● DATA SUPPLIED:
— Start —

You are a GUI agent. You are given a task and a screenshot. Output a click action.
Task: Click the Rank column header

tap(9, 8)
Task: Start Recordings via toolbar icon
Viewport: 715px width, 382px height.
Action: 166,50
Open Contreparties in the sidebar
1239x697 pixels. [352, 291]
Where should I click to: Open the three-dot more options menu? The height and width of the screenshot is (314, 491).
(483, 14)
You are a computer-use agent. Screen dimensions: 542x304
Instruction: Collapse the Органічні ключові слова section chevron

— End —
— Start —

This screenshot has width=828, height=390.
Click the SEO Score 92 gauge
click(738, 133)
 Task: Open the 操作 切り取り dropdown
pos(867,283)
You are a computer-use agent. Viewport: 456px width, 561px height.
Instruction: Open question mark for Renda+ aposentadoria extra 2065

— End —

Convert the lines above, starting with the line that contains "You are a GUI" and ending with the line that contains "1239x697 pixels. [352, 291]", into a Markdown table with the columns Row and Line, leaving out blank lines.

● REPLY:
| Row | Line |
|---|---|
| 1 | You are a GUI agent. You are given a task and a screenshot. Output a click action. |
| 2 | Task: Click the Rank column header |
| 3 | tap(9, 8) |
| 4 | Task: Start Recordings via toolbar icon |
| 5 | Viewport: 715px width, 382px height. |
| 6 | Action: 166,50 |
| 7 | Open Contreparties in the sidebar |
| 8 | 1239x697 pixels. [352, 291] |